Investment Bulletin:
September 2021

This month:

China’s regulatory crackdown has created some very challenging waters for investors to navigate, not least because of its impact on developed markets too. Read on for the experts’ take on both the Chinese and UK stock markets.

Expert investment views:

One wealth manager explains why they are tentatively increasing exposure to Asian consumerism

Investors are urged to listen carefully to the rhetoric which will come out of China to weigh its prospects

Energy, financials, and materials are hailed as the powerhouses of UK stocks’ earnings growth

Featuring this month’s experts:

1. Considering China

Insights from:

I decided to take the bull by the horns and tackle the elephant in the room of the moment, China, and to let the cat out of the bag the conclusion is “buy when others are fearful”. If you haven’t had enough of animals by now, I’ll add that this is the year of the Ox (or Cow/Bull), characterised by diligence, strength, honesty, down-to-earth persistence, and wealth.

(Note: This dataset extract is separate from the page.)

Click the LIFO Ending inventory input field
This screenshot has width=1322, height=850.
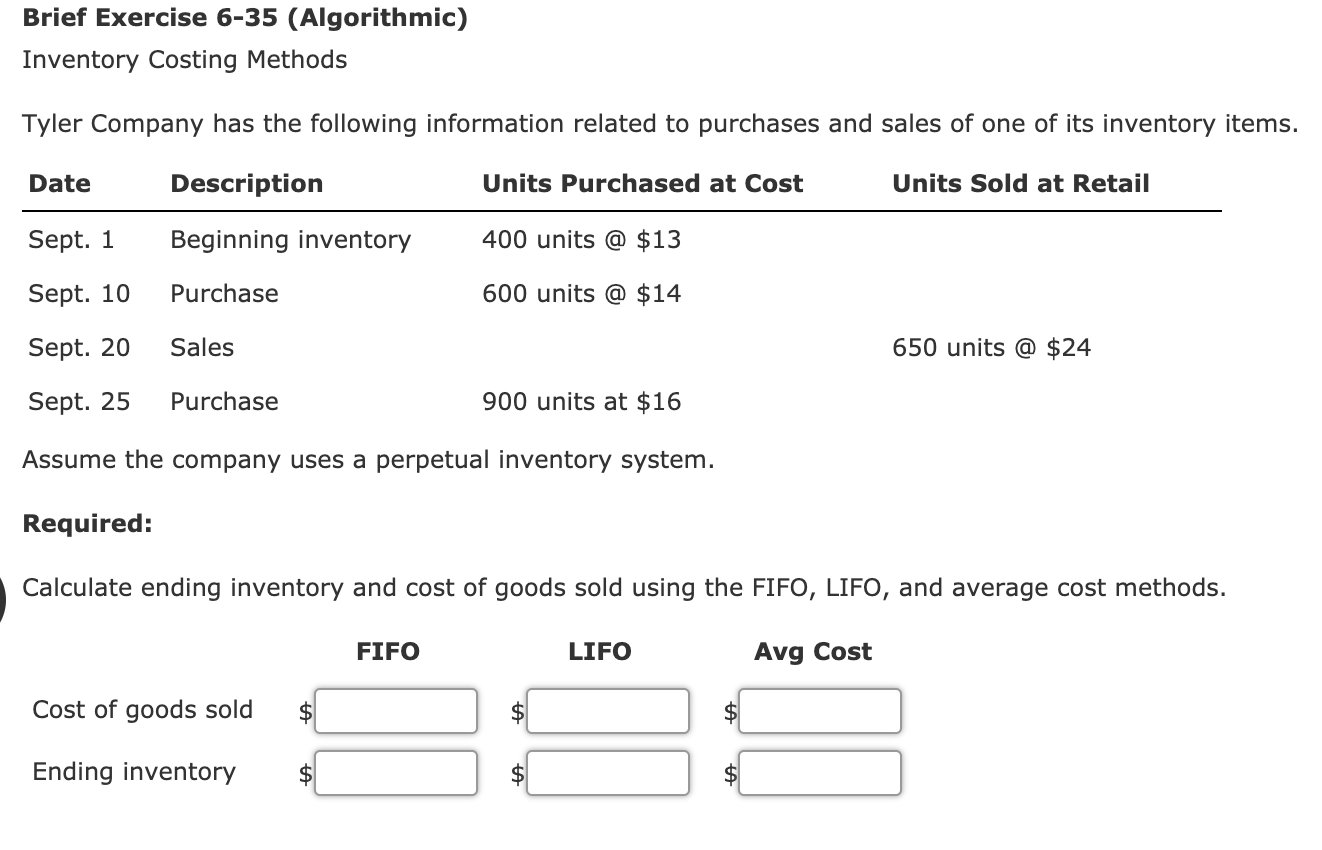pos(607,771)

So far in 2021 investors’ experience has been anything but wealth generative; a UK investor buying the iShares China Large Capitalisation Stocks index fund would find themselves down 10% (year to 7 Sept 2021), declines which are thought to be brought on by increased Chinese interference in the technology giants’ corporate affairs, and signs of a weakening economy. If we accept that investor fears are justified, the question is, what next?

The world’s second largest economy may be slowing, but the underlying trends of rapid development and consumerism will be hard to shake

My observation is that investor sentiment around China tends to go in waves; a canny investor would have been correct to reduce their investments in China earlier this year, and the manager of our Tyndall Global Select fund did just that. With the market down circa 20% from the February highs, the picture is less clear cut. The world’s second largest economy may be slowing, but the underlying trends of rapid development and consumerism will be hard to shake. The risk is that in the clash of cultures between China and the “West” continues to escalate.

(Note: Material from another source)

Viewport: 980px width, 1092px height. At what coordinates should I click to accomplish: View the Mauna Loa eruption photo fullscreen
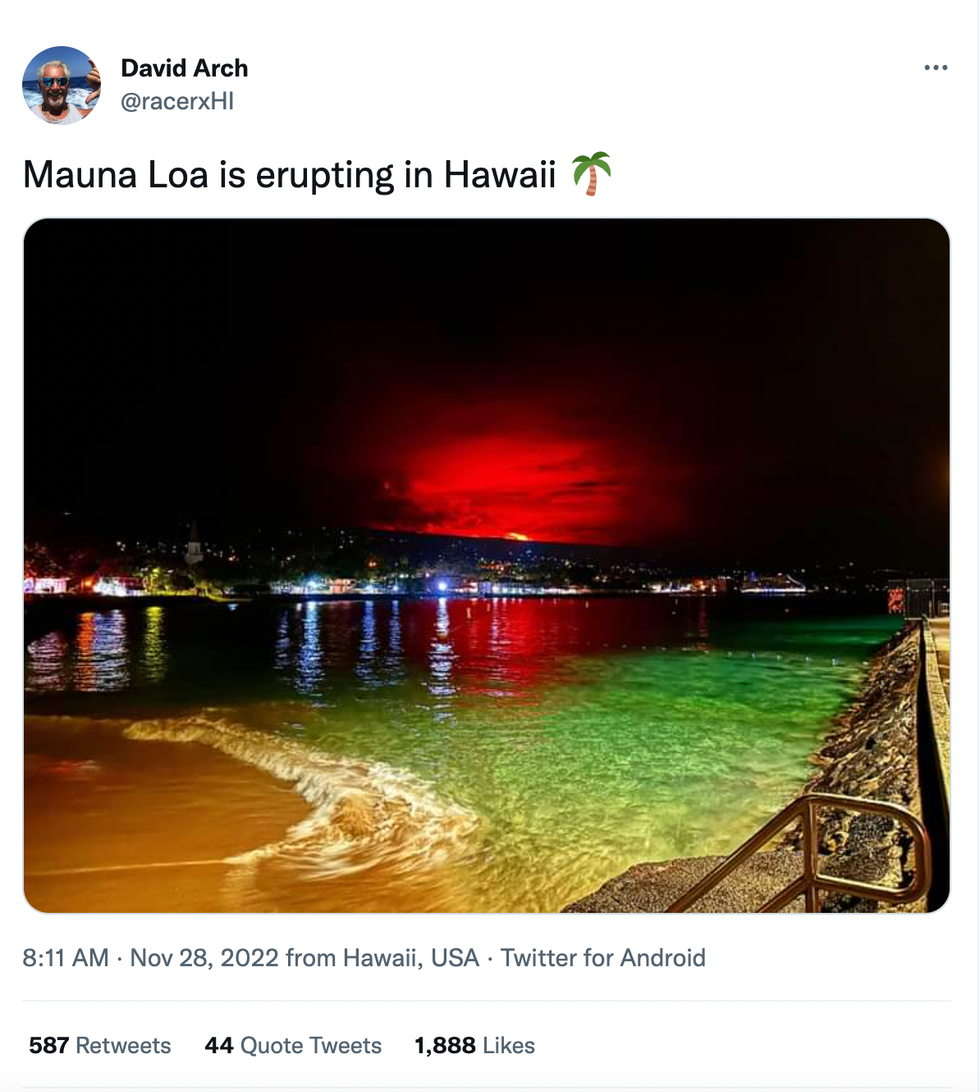coord(486,566)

In conclusion, I am tentatively increasing exposure to Asian consumerism, of which China is a significant part. It may well be too early to buy, but equally I think it unwise to write off the Chinese market just yet.

Tyndall Investment Management - Edward Allen

Edward Allen

Private Clients Investment Director at Tyndall Investment Management

2. How changes in China affect investors globally

Insights from:

China’s policies have not always stayed true to its communist roots, but over the past year a return to these roots is evident. Even global news outlets have noted the regulatory changes complement the drive for “common prosperity”.

The focus is on inequality, although there is no formal definition. The Chinese have realised they can have economic growth, without an open economy, democracy and liberal press. Now they want that growth to be more evenly distributed – on this note, readers might find the following statistic interesting: China’s top 1% owns 31% of household wealth – the same disparity as in the US.

Against this backdrop, China’s recent reforms make sense.  This is particularly true of the technology sector, which authorities see as a source of inequality. But the changes hurt investors given their effect on China’s stock prices. They have a direct impact on emerging market indices too, given China is a sizeable component of these benchmarks. And it’s affecting developed markets too.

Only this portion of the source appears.